Every web browser has Bookmarking feature but a very few of us actually use it and that could be the reason that Google is trying to make it more interesting and useful.
The search giant is experimenting with a new Chrome feature that would allow you to save any piece of content such as a web page, an image or an email. Google named the new service as ‘Google Stars’ and it appears to be in its very early stage. The feature will let users bookmark and save different items on the web and add them to folders. Once saved to a folder, the users will be able to share and review their favorite content later.
The new feature was first discovered by Florian Kiersch – a German student who enjoys fishing Google code. Google’s new read-it-later feature may be similar to the bookmarking feature that’s available in the Chrome right now. The new feature is currently being given to Google employees only for testing. The service will include its own extension to let users save links and will also sort those links into lists and categories automatically.
Kiersch writes – Google Stars was originally named as Google Collections, and it looks more beautiful than bookmarks. Users can already star web pages and emails from Chrome but if this feature ever executed, they can even expect to see the star on YouTube videos, Google+ pages, image search results, and even personal contacts.

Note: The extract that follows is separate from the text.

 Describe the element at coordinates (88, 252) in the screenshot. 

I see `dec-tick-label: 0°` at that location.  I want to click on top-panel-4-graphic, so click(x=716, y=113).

According to the current source code, the new feature will make all bookmarks fully searchable. The stars will remain private until made public by users to share them. The search giant will automatically organize your stars, detect spam as well as dead pages, and can categorize the content into filters by discovering the patterns. There will be a bookmark library that will allow users to make notes on their bookmarks.
Images, videos and web pages are specifically mentioned in the source code but it may include nearly all of the Google services. It looks like Google is planning to cover all things under the head ‘Stars’ and the feature is expected to launch in June during Google’s I/O developer conference.